Written request
Rewrite every line of the material with "webpages" replaced by "web pages", leaving everything else unchanged.

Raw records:
%%

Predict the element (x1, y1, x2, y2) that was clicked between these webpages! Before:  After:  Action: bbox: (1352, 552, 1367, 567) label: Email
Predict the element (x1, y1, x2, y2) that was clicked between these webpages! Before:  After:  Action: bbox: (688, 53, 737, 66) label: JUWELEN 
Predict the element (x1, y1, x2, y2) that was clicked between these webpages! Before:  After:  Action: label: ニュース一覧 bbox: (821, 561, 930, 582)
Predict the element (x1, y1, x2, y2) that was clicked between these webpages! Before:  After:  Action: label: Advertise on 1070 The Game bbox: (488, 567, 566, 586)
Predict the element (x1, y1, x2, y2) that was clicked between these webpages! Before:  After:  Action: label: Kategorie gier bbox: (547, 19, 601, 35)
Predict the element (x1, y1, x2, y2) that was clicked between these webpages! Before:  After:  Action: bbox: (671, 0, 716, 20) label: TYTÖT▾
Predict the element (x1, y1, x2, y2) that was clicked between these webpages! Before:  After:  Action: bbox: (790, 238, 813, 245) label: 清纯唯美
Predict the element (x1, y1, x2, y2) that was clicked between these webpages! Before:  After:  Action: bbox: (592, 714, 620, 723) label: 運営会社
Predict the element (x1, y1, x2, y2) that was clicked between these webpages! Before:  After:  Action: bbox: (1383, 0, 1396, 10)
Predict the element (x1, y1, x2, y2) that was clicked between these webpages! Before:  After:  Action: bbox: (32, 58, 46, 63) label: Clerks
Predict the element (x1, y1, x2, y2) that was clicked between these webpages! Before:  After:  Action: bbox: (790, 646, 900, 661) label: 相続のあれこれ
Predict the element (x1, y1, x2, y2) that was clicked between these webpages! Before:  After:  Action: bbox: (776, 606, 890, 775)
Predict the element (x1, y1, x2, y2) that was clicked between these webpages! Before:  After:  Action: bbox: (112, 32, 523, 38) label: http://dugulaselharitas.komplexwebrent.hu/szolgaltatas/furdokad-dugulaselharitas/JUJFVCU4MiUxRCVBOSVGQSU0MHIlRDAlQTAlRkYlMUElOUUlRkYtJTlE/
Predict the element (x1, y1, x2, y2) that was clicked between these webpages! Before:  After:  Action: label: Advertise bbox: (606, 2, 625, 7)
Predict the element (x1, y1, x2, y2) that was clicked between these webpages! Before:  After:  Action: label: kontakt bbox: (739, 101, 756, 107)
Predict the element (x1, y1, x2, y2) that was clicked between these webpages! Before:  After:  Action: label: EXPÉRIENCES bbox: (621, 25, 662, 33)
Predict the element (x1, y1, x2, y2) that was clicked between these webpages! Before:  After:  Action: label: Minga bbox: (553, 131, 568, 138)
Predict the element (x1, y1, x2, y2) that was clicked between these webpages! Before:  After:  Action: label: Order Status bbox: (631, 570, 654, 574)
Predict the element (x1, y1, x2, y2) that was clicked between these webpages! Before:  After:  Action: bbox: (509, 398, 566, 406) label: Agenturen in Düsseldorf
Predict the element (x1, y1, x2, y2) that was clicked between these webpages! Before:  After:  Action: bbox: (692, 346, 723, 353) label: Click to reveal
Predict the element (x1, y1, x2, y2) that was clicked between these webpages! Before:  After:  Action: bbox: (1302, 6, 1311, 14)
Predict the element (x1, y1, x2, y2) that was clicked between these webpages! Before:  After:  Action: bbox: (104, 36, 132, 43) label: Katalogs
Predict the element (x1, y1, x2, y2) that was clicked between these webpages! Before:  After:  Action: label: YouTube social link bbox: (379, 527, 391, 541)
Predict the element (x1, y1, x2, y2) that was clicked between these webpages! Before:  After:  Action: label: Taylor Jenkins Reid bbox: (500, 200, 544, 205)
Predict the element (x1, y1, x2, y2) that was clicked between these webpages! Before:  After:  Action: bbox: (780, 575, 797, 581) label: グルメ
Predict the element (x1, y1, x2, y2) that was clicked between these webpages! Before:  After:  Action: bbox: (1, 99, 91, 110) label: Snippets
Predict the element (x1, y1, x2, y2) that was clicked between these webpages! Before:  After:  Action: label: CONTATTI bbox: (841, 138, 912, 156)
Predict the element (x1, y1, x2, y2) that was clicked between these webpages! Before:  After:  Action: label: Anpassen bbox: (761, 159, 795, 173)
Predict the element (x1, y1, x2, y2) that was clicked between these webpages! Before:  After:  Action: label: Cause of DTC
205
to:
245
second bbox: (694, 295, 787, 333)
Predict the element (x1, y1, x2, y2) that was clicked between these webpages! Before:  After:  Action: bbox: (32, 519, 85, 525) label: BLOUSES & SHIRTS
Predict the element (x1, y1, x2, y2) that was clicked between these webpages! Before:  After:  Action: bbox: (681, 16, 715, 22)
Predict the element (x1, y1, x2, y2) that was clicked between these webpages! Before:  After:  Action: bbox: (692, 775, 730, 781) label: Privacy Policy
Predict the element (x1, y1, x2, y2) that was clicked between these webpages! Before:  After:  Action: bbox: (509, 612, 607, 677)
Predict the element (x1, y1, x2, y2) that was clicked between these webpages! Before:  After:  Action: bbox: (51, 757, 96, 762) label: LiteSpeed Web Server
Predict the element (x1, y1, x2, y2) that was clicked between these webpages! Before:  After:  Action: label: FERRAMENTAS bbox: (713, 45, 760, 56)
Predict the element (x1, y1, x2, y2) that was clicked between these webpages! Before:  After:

%%

Answer for the task
Predict the element (x1, y1, x2, y2) that was clicked between these web pages! Before:  After:  Action: bbox: (1352, 552, 1367, 567) label: Email
Predict the element (x1, y1, x2, y2) that was clicked between these web pages! Before:  After:  Action: bbox: (688, 53, 737, 66) label: JUWELEN 
Predict the element (x1, y1, x2, y2) that was clicked between these web pages! Before:  After:  Action: label: ニュース一覧 bbox: (821, 561, 930, 582)
Predict the element (x1, y1, x2, y2) that was clicked between these web pages! Before:  After:  Action: label: Advertise on 1070 The Game bbox: (488, 567, 566, 586)
Predict the element (x1, y1, x2, y2) that was clicked between these web pages! Before:  After:  Action: label: Kategorie gier bbox: (547, 19, 601, 35)
Predict the element (x1, y1, x2, y2) that was clicked between these web pages! Before:  After:  Action: bbox: (671, 0, 716, 20) label: TYTÖT▾
Predict the element (x1, y1, x2, y2) that was clicked between these web pages! Before:  After:  Action: bbox: (790, 238, 813, 245) label: 清纯唯美
Predict the element (x1, y1, x2, y2) that was clicked between these web pages! Before:  After:  Action: bbox: (592, 714, 620, 723) label: 運営会社
Predict the element (x1, y1, x2, y2) that was clicked between these web pages! Before:  After:  Action: bbox: (1383, 0, 1396, 10)
Predict the element (x1, y1, x2, y2) that was clicked between these web pages! Before:  After:  Action: bbox: (32, 58, 46, 63) label: Clerks
Predict the element (x1, y1, x2, y2) that was clicked between these web pages! Before:  After:  Action: bbox: (790, 646, 900, 661) label: 相続のあれこれ
Predict the element (x1, y1, x2, y2) that was clicked between these web pages! Before:  After:  Action: bbox: (776, 606, 890, 775)
Predict the element (x1, y1, x2, y2) that was clicked between these web pages! Before:  After:  Action: bbox: (112, 32, 523, 38) label: http://dugulaselharitas.komplexwebrent.hu/szolgaltatas/furdokad-dugulaselharitas/JUJFVCU4MiUxRCVBOSVGQSU0MHIlRDAlQTAlRkYlMUElOUUlRkYtJTlE/
Predict the element (x1, y1, x2, y2) that was clicked between these web pages! Before:  After:  Action: label: Advertise bbox: (606, 2, 625, 7)
Predict the element (x1, y1, x2, y2) that was clicked between these web pages! Before:  After:  Action: label: kontakt bbox: (739, 101, 756, 107)
Predict the element (x1, y1, x2, y2) that was clicked between these web pages! Before:  After:  Action: label: EXPÉRIENCES bbox: (621, 25, 662, 33)
Predict the element (x1, y1, x2, y2) that was clicked between these web pages! Before:  After:  Action: label: Minga bbox: (553, 131, 568, 138)
Predict the element (x1, y1, x2, y2) that was clicked between these web pages! Before:  After:  Action: label: Order Status bbox: (631, 570, 654, 574)
Predict the element (x1, y1, x2, y2) that was clicked between these web pages! Before:  After:  Action: bbox: (509, 398, 566, 406) label: Agenturen in Düsseldorf
Predict the element (x1, y1, x2, y2) that was clicked between these web pages! Before:  After:  Action: bbox: (692, 346, 723, 353) label: Click to reveal
Predict the element (x1, y1, x2, y2) that was clicked between these web pages! Before:  After:  Action: bbox: (1302, 6, 1311, 14)
Predict the element (x1, y1, x2, y2) that was clicked between these web pages! Before:  After:  Action: bbox: (104, 36, 132, 43) label: Katalogs
Predict the element (x1, y1, x2, y2) that was clicked between these web pages! Before:  After:  Action: label: YouTube social link bbox: (379, 527, 391, 541)
Predict the element (x1, y1, x2, y2) that was clicked between these web pages! Before:  After:  Action: label: Taylor Jenkins Reid bbox: (500, 200, 544, 205)
Predict the element (x1, y1, x2, y2) that was clicked between these web pages! Before:  After:  Action: bbox: (780, 575, 797, 581) label: グルメ
Predict the element (x1, y1, x2, y2) that was clicked between these web pages! Before:  After:  Action: bbox: (1, 99, 91, 110) label: Snippets
Predict the element (x1, y1, x2, y2) that was clicked between these web pages! Before:  After:  Action: label: CONTATTI bbox: (841, 138, 912, 156)
Predict the element (x1, y1, x2, y2) that was clicked between these web pages! Before:  After:  Action: label: Anpassen bbox: (761, 159, 795, 173)
Predict the element (x1, y1, x2, y2) that was clicked between these web pages! Before:  After:  Action: label: Cause of DTC
205
to:
245
second bbox: (694, 295, 787, 333)
Predict the element (x1, y1, x2, y2) that was clicked between these web pages! Before:  After:  Action: bbox: (32, 519, 85, 525) label: BLOUSES & SHIRTS
Predict the element (x1, y1, x2, y2) that was clicked between these web pages! Before:  After:  Action: bbox: (681, 16, 715, 22)
Predict the element (x1, y1, x2, y2) that was clicked between these web pages! Before:  After:  Action: bbox: (692, 775, 730, 781) label: Privacy Policy
Predict the element (x1, y1, x2, y2) that was clicked between these web pages! Before:  After:  Action: bbox: (509, 612, 607, 677)
Predict the element (x1, y1, x2, y2) that was clicked between these web pages! Before:  After:  Action: bbox: (51, 757, 96, 762) label: LiteSpeed Web Server
Predict the element (x1, y1, x2, y2) that was clicked between these web pages! Before:  After:  Action: label: FERRAMENTAS bbox: (713, 45, 760, 56)
Predict the element (x1, y1, x2, y2) that was clicked between these web pages! Before:  After:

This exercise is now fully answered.